Estratto da leggere
════════════════════

• Morire di confine al Brennero

      Ci sono volute settimane di ricerca – e un lavoro che forse competeva ad altri – per risalire al nome e all’identità della giovane donna morta lo scorso 16 novembre, nei pressi della stazione di Borghetto sul confine tra Veneto e Trentino. La donna stava camminando lungo la massicciata quando è stata travolta da un treno regionale diretto a Verona. Adesso sappiamo che si chiamava #Rawda, aveva 29 anni, ed era arrivata in Italia da poco più di dieci giorni. Aveva con sé il tesserino di uno dei principali centri di accoglienza di Milano per migranti in transito, segno che, dopo essere sbarcata a Reggio Calabria, stava cercando una via verso nord.

      A raccontare a Open Migration questa storia è Alessandra Volani di Antenne Migranti, progetto di monitoraggio dei flussi migratori lungo la direttrice del Brennero, che insieme a un’altra giovane, Valentina Sega, e a un cittadino di origine etiope – Zabenay Jabe Daka, esponente dell’associazione trentina Amici dell’Etiopia – è tra i principali artefici di questa ricerca. “Subito ci siamo resi conto”, racconta Alessandra, “di come i tentativi da parte delle autorità di identificare la donna e di provare ad avvertirne i familiari si fossero di fatto bloccati. Anzi, ormai erano già stati avviati con il comune di Avio i preparativi per la sepoltura, senza che a quel corpo fosse assegnato un nome né tanto meno fosse stata avvisata la famiglia”.

      A imprimere una svolta a questa storia è stata solo una fortuita coincidenza, unita alla determinazione di tante persone comuni: il 25 novembre, durante una visita alla camera mortuaria di Avio, Alessandra Volani scopre, accanto al corpo della donna, una borsa contenente i pochi effetti personali che aveva con sé al momento della morte. “All’interno”, spiega la giovane, “abbiamo trovato alcuni biglietti scritti in amarico che abbiamo tradotto con l’aiuto di Zabenay”.

      http://openmigration.org/analisi/morire-di-confine-al-brennero/?platform=hootsuite
      #Brenner #Autriche

    • #Rawda non è stata dimenticata: Comunicato stampa di Antenne Migranti
      Rawda aveva 29 anni e ha perso la vita a pochi chilometri dalle nostre case. Era partita tempo fa dalla sua terra, l’Etiopia, dove vivono i suoi cari. E’ arrivata in Italia lo scorso novembre. Nel freddo della stagione e del sistema d’accoglienza, Rawda si è trovata smarrita. Ha concluso il suo viaggio il 16 novembre 2016, camminando lungo i binari nei pressi di Borghetto: nel buio, un treno l’ha investita.

════════════════════

Dati grezzi
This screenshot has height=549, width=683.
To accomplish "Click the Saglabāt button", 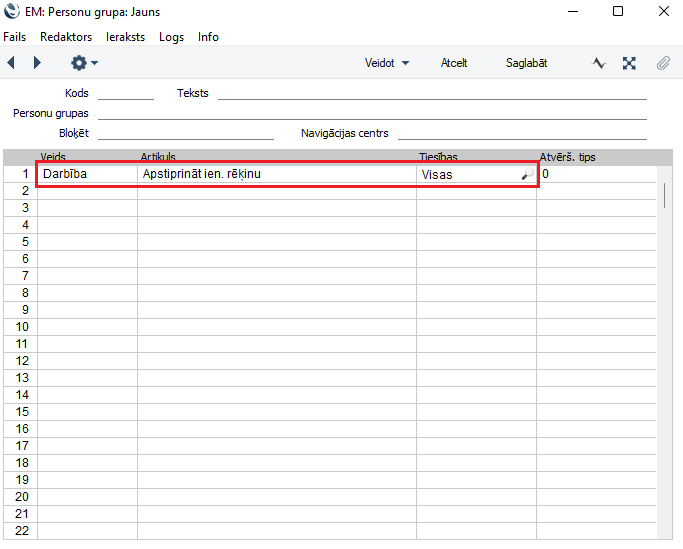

════════════════════

Le tue istruzioni
Rispondi a queste domande sul testo relativo alla morte di Rawda:
1. In quale città era sbarcata la donna?
2. In che giorno Alessandra Volani ha visitato la camera mortuaria di Avio?
3. Secondo il comunicato stampa di Antenne Migranti, da quale paese era partita Rawda?

Risposta completa
1. A Reggio Calabria.
2. Il 25 novembre.
3. Dall'Etiopia.